Extract the complete passage on usability and trust in AI features, word for word and without alteration.

═══ Document text

2. Same humans, new interface

AI introduces a new interface layer: new interaction patterns, but the same humans using the product. It doesn’t only expand what a product can do; it changes how users relate to it. We’re moving from clicking through predefined paths to prompting, conversing, and collaborating, shifting the mental model from “I control the UI” to “I work with the system.

But for AI features to succeed, usability fundamentals still apply. In fact, they become even more critical because AI introduces ambiguity: outcomes can be probabilistic, language can be interpreted in multiple ways, and the system may behave differently across contexts. So when we design AI capabilities with a user-first mindset, there are three common failure points we should address:

  • Users need a reason to use it: This returns to the core question of value. If it doesn’t reduce effort, increase clarity, or improve outcomes, it will feel like extra work, especially in complex enterprise workflows.

  • Users need to see it: Many AI features fail quietly because users don’t notice them, or don’t immediately understand what they’re for. Discoverability and findability depend on where the entry point lives, how it’s named, and how clearly we communicate the benefit upfront. On top of that, it’s important to consider that users are typically task-focused: they open an app to complete a task, not to explore new possibilities.

  • Users need to understand how to succeed: When we drop users into an open canvas without guidance, we’re asking them to do the hardest part. Clear usage comes from small design decisions: examples, suggested prompts, constrained actions, progressive disclosure, and tight feedback loops that show what’s happening and what to do next.

3. Lost trust in Ai is hard to win back

User tolerance for AI failures is low, and once trust is lost, it’s difficult to recover. If a first experience feels unclear, unreliable, or disruptive, users don’t just stop using the AI feature; they may start doubting the product overall. Trust breaks especially fast when the feature doesn’t deliver the promised value, is hard to understand, produces inconsistent results, or interrupts an established workflow.

══════
═══ Data provided

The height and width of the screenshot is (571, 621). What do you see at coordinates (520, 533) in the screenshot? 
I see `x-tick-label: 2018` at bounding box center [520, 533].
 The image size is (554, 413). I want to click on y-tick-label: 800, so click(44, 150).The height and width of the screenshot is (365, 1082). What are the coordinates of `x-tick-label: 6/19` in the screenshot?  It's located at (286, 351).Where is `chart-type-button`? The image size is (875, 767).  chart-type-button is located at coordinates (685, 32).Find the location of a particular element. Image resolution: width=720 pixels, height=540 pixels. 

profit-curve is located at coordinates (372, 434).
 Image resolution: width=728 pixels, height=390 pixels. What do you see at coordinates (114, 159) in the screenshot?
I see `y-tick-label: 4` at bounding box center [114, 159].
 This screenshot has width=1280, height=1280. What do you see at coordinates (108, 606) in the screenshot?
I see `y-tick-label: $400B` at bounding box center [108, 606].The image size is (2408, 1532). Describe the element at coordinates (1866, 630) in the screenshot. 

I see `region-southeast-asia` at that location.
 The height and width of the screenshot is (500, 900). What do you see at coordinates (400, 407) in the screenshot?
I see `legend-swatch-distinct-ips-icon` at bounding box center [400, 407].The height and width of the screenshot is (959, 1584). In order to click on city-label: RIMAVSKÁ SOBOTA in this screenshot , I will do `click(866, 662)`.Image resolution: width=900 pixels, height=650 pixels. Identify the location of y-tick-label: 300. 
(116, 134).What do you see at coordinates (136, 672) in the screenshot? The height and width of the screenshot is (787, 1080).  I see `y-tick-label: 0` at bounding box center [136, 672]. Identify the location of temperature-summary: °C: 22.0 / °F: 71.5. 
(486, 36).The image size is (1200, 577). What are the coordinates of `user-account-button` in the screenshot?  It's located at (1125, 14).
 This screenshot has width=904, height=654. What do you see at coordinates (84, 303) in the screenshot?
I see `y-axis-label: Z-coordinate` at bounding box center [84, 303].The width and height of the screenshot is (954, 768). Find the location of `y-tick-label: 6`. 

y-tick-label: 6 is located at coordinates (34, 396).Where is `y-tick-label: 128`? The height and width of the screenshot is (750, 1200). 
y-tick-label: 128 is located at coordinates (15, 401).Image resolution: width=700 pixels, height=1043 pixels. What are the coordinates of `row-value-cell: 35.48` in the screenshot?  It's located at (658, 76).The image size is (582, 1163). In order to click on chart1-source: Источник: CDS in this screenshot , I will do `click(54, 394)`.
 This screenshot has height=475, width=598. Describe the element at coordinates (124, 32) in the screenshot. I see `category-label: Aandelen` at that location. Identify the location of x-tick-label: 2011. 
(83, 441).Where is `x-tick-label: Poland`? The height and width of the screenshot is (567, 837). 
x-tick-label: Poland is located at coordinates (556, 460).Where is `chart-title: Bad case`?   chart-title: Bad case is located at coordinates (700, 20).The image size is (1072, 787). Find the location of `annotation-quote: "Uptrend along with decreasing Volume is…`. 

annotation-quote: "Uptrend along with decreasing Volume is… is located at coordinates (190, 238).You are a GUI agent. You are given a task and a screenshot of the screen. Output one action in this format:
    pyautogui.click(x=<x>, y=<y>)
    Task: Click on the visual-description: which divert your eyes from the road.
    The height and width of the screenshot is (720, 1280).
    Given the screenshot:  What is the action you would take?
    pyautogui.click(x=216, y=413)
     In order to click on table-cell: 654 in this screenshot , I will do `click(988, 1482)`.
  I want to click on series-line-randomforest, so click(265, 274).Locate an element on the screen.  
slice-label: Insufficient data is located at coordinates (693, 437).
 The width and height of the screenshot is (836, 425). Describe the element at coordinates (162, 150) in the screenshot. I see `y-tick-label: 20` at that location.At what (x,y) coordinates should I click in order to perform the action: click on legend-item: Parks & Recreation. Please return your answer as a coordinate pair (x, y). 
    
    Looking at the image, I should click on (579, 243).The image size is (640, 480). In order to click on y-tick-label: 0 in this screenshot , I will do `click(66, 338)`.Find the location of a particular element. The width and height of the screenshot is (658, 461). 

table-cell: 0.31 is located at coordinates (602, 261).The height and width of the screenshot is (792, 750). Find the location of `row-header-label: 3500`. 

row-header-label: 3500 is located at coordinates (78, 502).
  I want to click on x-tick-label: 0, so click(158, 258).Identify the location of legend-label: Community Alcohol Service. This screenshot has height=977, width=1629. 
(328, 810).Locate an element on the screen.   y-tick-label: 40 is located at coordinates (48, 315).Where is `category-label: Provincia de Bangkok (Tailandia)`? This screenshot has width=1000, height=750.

══════

Exercise response:
2. Same humans, new interface

AI introduces a new interface layer: new interaction patterns, but the same humans using the product. It doesn’t only expand what a product can do; it changes how users relate to it. We’re moving from clicking through predefined paths to prompting, conversing, and collaborating, shifting the mental model from “I control the UI” to “I work with the system.

But for AI features to succeed, usability fundamentals still apply. In fact, they become even more critical because AI introduces ambiguity: outcomes can be probabilistic, language can be interpreted in multiple ways, and the system may behave differently across contexts. So when we design AI capabilities with a user-first mindset, there are three common failure points we should address:

  • Users need a reason to use it: This returns to the core question of value. If it doesn’t reduce effort, increase clarity, or improve outcomes, it will feel like extra work, especially in complex enterprise workflows.

  • Users need to see it: Many AI features fail quietly because users don’t notice them, or don’t immediately understand what they’re for. Discoverability and findability depend on where the entry point lives, how it’s named, and how clearly we communicate the benefit upfront. On top of that, it’s important to consider that users are typically task-focused: they open an app to complete a task, not to explore new possibilities.

  • Users need to understand how to succeed: When we drop users into an open canvas without guidance, we’re asking them to do the hardest part. Clear usage comes from small design decisions: examples, suggested prompts, constrained actions, progressive disclosure, and tight feedback loops that show what’s happening and what to do next.

3. Lost trust in Ai is hard to win back

User tolerance for AI failures is low, and once trust is lost, it’s difficult to recover. If a first experience feels unclear, unreliable, or disruptive, users don’t just stop using the AI feature; they may start doubting the product overall. Trust breaks especially fast when the feature doesn’t deliver the promised value, is hard to understand, produces inconsistent results, or interrupts an established workflow.